Problem to work on:
Please repeat the lines below, exactly and only, from the one that holds "Where should I" through the one that holds "Task: Click the Waist".
··· Data provided
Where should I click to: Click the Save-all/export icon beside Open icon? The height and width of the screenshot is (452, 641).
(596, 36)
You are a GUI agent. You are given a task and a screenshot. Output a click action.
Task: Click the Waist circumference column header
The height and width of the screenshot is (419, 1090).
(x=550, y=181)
······
··· Data provided
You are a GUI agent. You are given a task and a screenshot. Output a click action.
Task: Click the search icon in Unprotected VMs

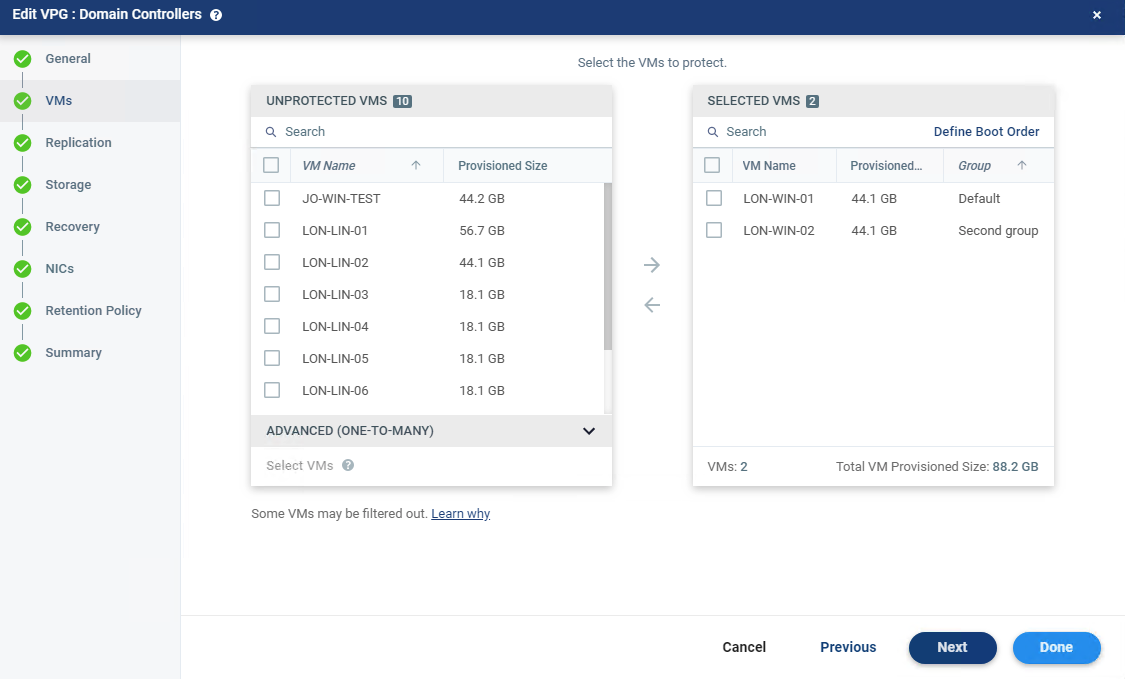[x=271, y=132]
······
Reply to the task:
Where should I click to: Click the Save-all/export icon beside Open icon? The height and width of the screenshot is (452, 641).
(596, 36)
You are a GUI agent. You are given a task and a screenshot. Output a click action.
Task: Click the Waist circumference column header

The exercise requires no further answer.